Source data:
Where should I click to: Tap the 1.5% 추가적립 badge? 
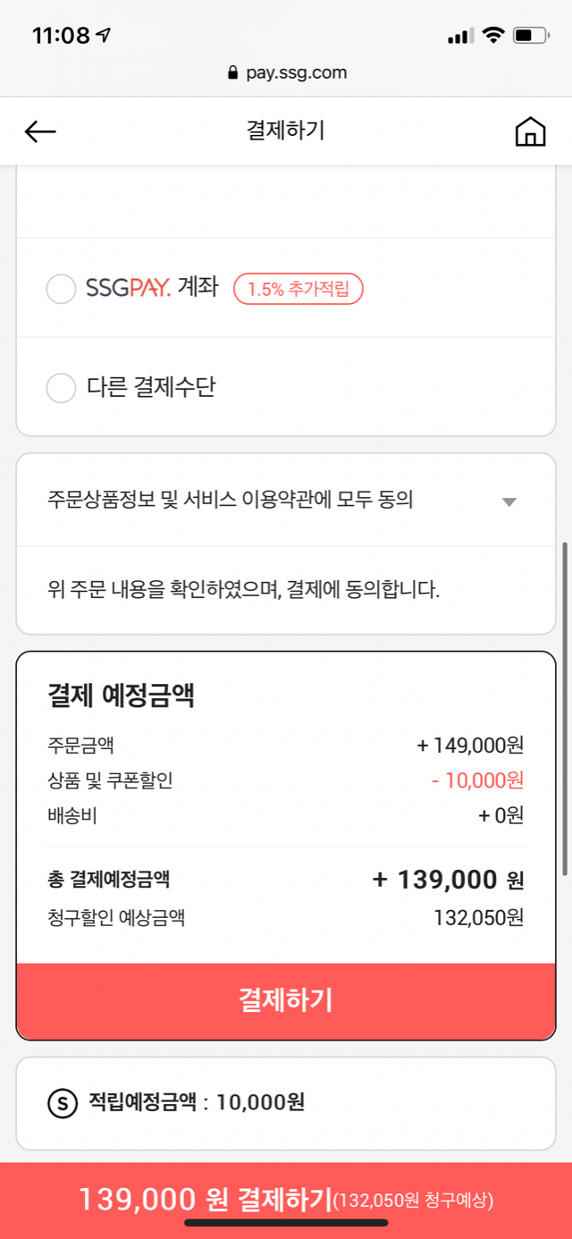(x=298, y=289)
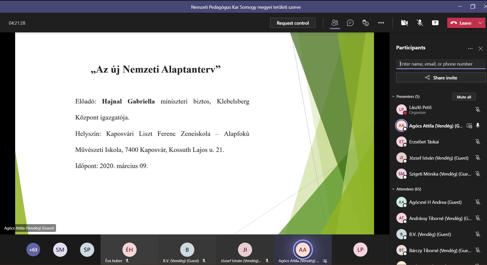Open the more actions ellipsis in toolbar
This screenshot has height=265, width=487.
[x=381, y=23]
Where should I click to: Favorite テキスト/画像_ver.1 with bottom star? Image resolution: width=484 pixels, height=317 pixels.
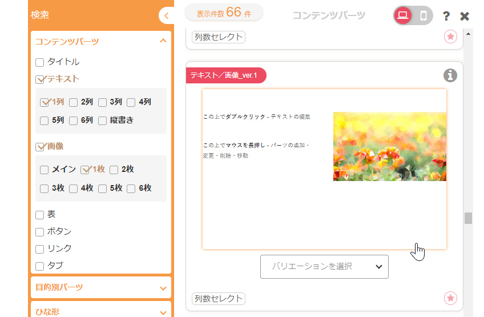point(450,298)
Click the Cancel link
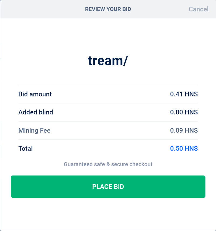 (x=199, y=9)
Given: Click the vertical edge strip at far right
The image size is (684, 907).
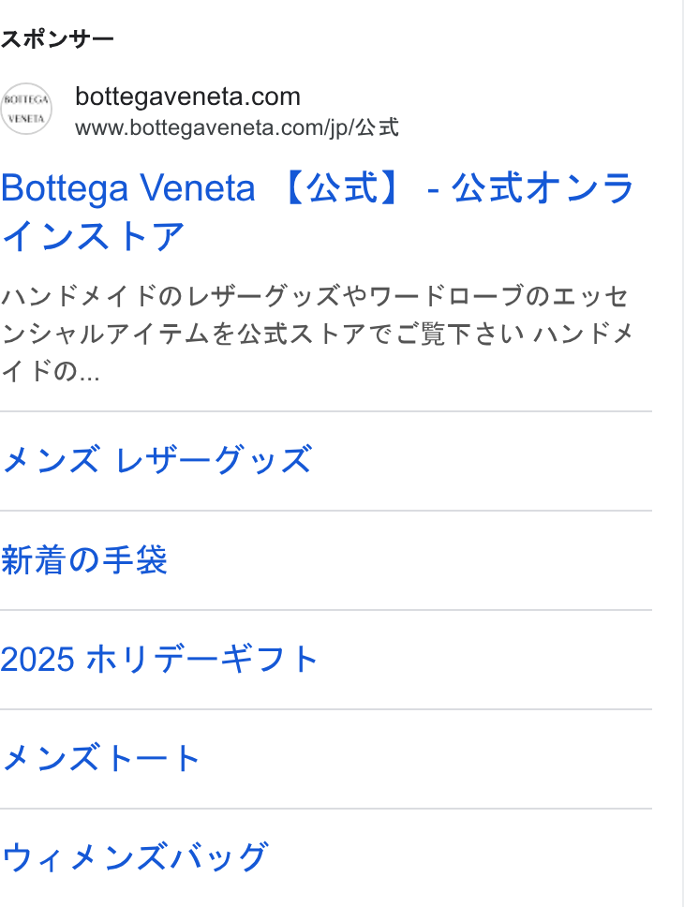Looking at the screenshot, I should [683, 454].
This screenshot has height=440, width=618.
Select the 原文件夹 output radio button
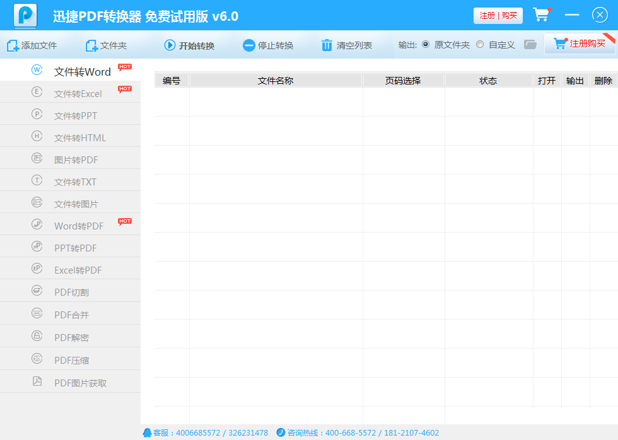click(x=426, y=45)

What you are asked to do:
All of the material above must be given again verbatim, except for the pictures.

Written response:
Where should I click to: Tap the 1.5% 추가적립 badge? 
(x=298, y=289)
Open the more actions ellipsis in toolbar
This screenshot has height=265, width=487.
[x=381, y=23]
Where should I click to: Favorite テキスト/画像_ver.1 with bottom star? Image resolution: width=484 pixels, height=317 pixels.
point(450,298)
Click the Cancel link
 (x=199, y=9)
Given: Click the vertical edge strip at far right
The image size is (684, 907).
Looking at the screenshot, I should [683, 454].
This screenshot has height=440, width=618.
Select the 原文件夹 output radio button
click(x=426, y=45)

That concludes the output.